- Born: 15 May 1832 London, England
- Died: 12 June 1926 (aged 94) Edinburgh, Scotland
- Known for: Oils

= Charles Doswell Hodder =

English painter

Charles Doswell Hodder (15 May 1832 - 12 June 1926) was an English painter, who spent most of his work life in Scotland. He became the Trustee' Academy's Master of the academy after Robert Scott Lauder retired.

==Life==

His father was John Hodder (born c. 1807), a cabinet maker, and Elizabeth Doswell (born c. 1808).

He married Frances Painter (c. 1830 - 13 March 1891) on 14 July 1857.

They had children:- Sophia, Frederick George, Lucy Doswell, Mary Elizabeth, John Doswell, Walter James and Alice Letitia Jane Hodder.

==Art==

He became the Master of the Trustees' Academy when Alexander Christie died and Robert Scott Lauder retired. He joined the academy at a watershed moment. Robert Scott Lauder had taught a number of brilliant artists like McTaggart, Orchardson, Pettie and Chalmers among many others. However teaching in the Trustees' Academy was to be overseen from the South Kensington Department of Science and Arts from 1858, and at a dash all of the academy's almost 100 years of teaching of Scottish and continental art was left behind in favour of English methods.

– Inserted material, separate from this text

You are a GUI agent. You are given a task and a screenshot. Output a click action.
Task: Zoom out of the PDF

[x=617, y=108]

This may have influenced Lauder's retiral from the academy. It may have been this new English instruction that prompted the board of trustees to appoint the English taught Charles Hodder.

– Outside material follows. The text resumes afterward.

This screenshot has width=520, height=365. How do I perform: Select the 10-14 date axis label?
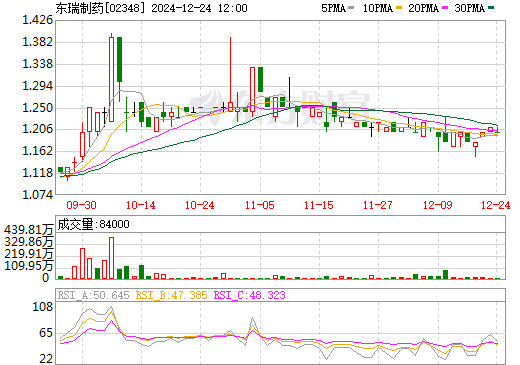coord(141,205)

This caused a schism in the academy and eventually the Antique department - which contained the Fine Arts - split from the Trustees' Academy to form a new Art School in Edinburgh; the School of Applied Arts in 1893.

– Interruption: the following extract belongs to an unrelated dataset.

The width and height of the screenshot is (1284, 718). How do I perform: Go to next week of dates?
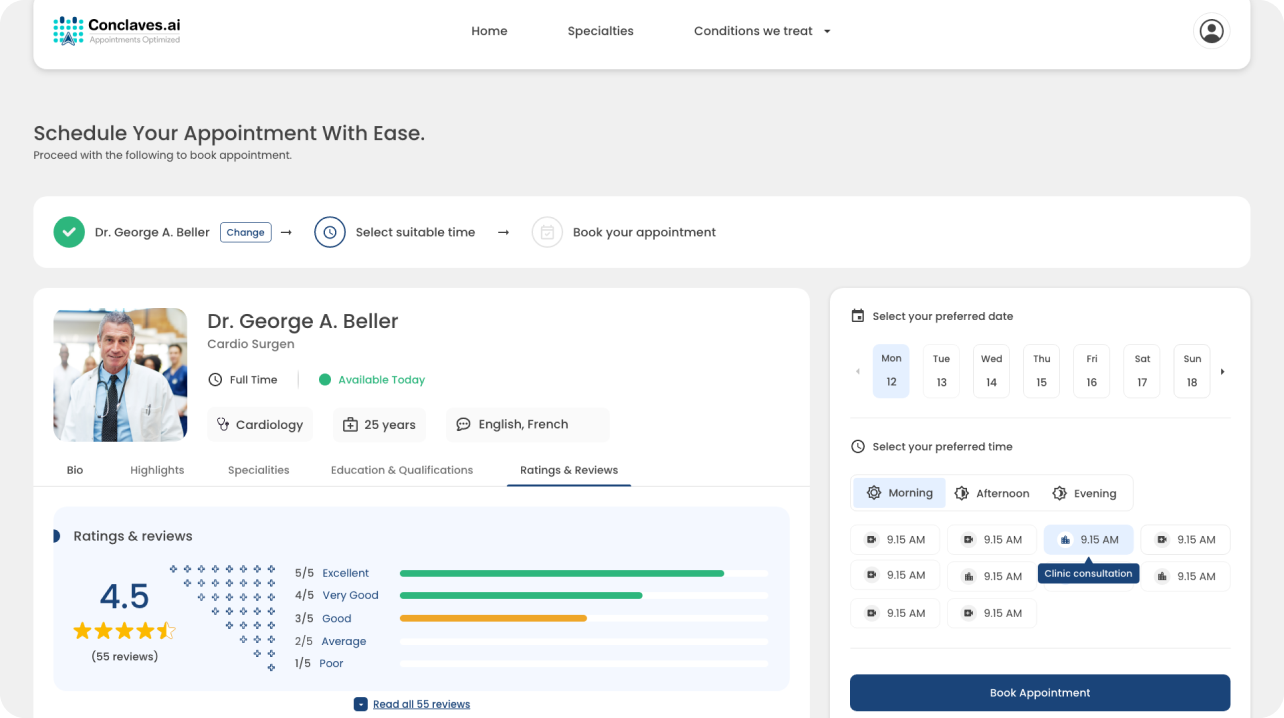1222,372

This left Hodder the Master of a Trustees' Academy which now only had the Design department - a department based on Trades work. He continued to teach the English instruction but in 1903 the academy folded.

In 1864 he exhibited at the Royal Scottish Academy his works:- Sketch From Loch Lomond and Portrait.

In 1871 he exhibited at the Royal Scottish Academy his works:- Old Man's Head - Study; An Old Piper and Sophy.

==Death==

He died on 12 June 1926 in Edinburgh. The value of his estate was £349, 3 shillings and 9 pence. He is buried in Hanley, near Stoke-on-Trent, in England.

==Works==

His self portrait is in the National Galleries of Scotland. It was given to the Galleries by his daughter Alice Letitia Jane Hodder in 1943.